After the wedding service the congregation removed to the Cole farmhouse. Most congregants came to the reception with a covered dish, but Sarah and Alma Schroeder had cooked and Lillian had baked all week in preparation. People ate and ate, and Sarah showed her happiness. “We’ve depleted the hams and sausages in the springhouse. You’ll need a spring butchering this year,” she told Doug Penfield.
“My pleasure, Mrs. Blackmer,” Doug said gallantly, the first person to call her by that name.
When the last guest had departed, Sarah took her packed valise and kissed her sons. Lucian drove her in his buggy to the parsonage she would leave within a few days, to move with him to Davenport.
A short time later, Alex went to the hall closet and took out the false leg. He strapped it on without asking for help. Shaman settled down in the study, reading medical journals.
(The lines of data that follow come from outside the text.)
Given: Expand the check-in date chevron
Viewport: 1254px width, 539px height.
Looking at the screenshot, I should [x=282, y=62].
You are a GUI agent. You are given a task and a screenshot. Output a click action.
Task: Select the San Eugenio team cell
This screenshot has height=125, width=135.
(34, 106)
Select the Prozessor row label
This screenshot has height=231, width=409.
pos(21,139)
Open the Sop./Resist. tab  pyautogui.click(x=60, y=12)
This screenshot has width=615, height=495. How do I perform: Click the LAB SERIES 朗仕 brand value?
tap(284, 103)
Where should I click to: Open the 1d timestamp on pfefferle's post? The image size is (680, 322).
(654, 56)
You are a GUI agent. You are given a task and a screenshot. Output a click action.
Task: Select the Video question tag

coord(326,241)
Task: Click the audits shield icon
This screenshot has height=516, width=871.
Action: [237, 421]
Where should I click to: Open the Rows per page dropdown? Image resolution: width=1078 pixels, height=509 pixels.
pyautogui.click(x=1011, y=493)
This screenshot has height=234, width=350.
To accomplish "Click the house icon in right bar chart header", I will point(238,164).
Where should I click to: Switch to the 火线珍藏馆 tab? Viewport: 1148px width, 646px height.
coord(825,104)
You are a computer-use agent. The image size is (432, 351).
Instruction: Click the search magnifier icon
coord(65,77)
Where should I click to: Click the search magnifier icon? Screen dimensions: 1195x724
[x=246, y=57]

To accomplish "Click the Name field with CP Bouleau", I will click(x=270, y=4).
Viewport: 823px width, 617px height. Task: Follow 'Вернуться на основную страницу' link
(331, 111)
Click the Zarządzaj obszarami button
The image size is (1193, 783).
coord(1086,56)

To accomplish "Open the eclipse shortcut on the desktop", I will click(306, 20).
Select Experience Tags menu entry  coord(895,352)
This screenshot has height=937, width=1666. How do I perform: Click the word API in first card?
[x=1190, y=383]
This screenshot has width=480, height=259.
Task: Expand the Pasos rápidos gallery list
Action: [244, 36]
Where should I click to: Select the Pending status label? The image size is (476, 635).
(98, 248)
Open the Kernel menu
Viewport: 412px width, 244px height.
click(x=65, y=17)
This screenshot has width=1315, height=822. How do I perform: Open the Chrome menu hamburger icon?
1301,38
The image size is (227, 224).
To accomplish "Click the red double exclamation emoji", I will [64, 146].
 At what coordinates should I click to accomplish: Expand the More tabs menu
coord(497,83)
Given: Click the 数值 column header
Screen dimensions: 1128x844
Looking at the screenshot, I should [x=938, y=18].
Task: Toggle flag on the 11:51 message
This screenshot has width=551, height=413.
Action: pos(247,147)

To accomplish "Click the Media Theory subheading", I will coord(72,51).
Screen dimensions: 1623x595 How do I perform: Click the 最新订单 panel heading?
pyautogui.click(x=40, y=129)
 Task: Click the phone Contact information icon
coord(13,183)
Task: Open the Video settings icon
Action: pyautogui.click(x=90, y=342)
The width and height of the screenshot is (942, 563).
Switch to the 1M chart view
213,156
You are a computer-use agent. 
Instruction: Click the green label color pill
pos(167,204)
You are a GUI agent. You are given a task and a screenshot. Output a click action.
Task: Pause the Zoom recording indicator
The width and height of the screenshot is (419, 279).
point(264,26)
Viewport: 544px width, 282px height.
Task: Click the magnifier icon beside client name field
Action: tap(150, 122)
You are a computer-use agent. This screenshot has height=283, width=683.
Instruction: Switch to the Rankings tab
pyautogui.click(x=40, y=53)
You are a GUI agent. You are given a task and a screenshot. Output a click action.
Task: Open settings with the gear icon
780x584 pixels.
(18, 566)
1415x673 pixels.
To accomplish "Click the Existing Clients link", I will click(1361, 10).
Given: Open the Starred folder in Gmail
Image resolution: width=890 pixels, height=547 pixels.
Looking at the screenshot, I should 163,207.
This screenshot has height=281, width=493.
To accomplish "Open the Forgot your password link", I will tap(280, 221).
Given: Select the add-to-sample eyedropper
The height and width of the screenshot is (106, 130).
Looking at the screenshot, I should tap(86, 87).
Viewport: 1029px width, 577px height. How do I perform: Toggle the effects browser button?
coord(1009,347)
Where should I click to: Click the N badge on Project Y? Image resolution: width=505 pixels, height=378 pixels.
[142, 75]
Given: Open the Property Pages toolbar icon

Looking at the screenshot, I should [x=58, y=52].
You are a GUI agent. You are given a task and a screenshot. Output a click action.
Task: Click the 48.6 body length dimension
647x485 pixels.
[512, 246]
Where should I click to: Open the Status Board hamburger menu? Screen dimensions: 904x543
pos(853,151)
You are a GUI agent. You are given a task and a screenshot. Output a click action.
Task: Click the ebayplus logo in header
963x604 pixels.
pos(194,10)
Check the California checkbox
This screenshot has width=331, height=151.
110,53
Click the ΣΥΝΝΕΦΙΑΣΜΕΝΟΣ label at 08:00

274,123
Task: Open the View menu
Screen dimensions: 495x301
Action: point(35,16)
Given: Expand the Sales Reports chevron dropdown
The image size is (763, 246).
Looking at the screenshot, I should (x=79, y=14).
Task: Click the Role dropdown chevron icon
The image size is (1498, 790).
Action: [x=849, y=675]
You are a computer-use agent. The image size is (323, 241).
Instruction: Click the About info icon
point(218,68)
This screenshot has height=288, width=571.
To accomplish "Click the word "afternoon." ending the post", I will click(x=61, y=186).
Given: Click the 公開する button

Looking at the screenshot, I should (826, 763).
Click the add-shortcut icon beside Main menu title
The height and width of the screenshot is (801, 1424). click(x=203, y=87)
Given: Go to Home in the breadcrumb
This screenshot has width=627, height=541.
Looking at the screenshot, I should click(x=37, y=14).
Every minute or so, Alex clumped by the open door, traversing the length of the hallway with hesitant steps. Shaman could feel the impact of the false leg being raised too high and then lowered, and he knew the pain that each step brought his brother.
By the time he entered the bedroom, Alex already had escaped into sleep. The stocking and shoe still were on the leg, and the limb stood on the floor next to Alex’s right shoe, looking as if it belonged there.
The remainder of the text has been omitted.